Und auch die Marktwirtschaft hat global noch nie funktioniert. Kapitalismus ist ein Wirtschaftssystem das gut darin ist, in kurzer Zeit viele Güter herzustellen. Profiziert hat davon aber immer nur ein kleiner Teil der Welt, während der große Rest leer ausging bzw. den Preis gezahlt hat. Die Verteilung scheint in den letzten zwei bis drei Jahrzehnten etwas gerechter geworden zu sein.
Aber zum einen kann man mit einigem Recht fragen, ob ein Leben als Arbeiter im Sweat Shop wirklich besser ist, als Subsistenzwirtschaft, zum anderen führt genau diese Verlegung von Produktion (zu schlechteren Bedingungen bei Arbeits- und Umweltschutz, versteht sich) zu einem großen Teil der Verwerfungen, die wir hier erleben, weil das Wachstum nicht mehr ausreicht, die Effizienzsteigerungen aufzufangen.

Die Gier der Akteure nutzen?

Immer wieder wird gefordert, „den Markt“ zu nutzen, um Herausforderungen wie dem Klimawandel zu begegnen. Und ja, sicher könnte man die Gier der Akteure und bestimmte Marktmechanismen nutzen, um Entwicklungen zu forcieren. Wenn man die Bedingungen so angelegt sind, dass nur bestimmte Verhaltensweisen erlauben, Gewinne zu machen, werden die Menschen dem folgen. Das hat aber eben nichts damit zu tun, dass der Markt irgendetwas regeln würde, weil die Bedingungen nicht auf dem Markt festgelegt werden können. Ich persönlich bin bei dem Ansatz auch eher misstrauisch.

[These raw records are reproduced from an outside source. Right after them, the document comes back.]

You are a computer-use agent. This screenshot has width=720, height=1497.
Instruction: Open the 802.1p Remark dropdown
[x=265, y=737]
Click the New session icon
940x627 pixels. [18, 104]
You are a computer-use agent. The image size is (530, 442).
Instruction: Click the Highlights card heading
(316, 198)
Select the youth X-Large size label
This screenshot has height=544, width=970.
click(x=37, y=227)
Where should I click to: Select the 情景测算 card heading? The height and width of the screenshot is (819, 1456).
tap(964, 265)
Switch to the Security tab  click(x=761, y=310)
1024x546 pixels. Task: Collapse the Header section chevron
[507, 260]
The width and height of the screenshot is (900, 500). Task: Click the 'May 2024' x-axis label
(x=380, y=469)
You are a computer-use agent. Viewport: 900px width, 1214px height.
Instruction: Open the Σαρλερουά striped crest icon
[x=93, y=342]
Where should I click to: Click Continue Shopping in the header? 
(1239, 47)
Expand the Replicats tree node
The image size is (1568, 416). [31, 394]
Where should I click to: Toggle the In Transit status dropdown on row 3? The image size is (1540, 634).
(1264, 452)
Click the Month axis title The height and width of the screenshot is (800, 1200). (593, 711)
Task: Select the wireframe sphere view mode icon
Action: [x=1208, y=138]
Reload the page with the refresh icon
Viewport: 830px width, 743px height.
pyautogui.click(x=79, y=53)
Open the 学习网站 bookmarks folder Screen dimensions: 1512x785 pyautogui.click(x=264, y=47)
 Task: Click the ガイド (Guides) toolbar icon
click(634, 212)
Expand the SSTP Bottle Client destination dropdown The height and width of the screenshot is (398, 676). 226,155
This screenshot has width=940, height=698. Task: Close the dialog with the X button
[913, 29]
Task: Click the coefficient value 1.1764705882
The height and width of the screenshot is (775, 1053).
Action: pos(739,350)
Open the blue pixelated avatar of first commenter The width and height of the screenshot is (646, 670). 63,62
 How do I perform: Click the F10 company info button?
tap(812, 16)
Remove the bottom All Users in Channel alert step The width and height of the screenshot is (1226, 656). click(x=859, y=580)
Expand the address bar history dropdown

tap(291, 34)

Meiner Meinung nach, wird sich unsere Wirtschaftsweise in Zukunft deutlich stärker umstellen müssen. Das wird nicht zu ständigem Gewinnstreben bzw. Gewinnoptimierung passen. Für den Moment mag es besser sein, „die Wirtschaft“ mit Gewinnen zu motivieren, ökologischer zu produzieren und eventuell sogar Möglichkeiten zu entwickeln, Emissionen, Müll etc. wieder aus dem Ökosystem heraus zu ziehen. Langfristig werden wir grundlegender denken müssen, um nicht den Ast abzusägen, auf dem wir sitzen.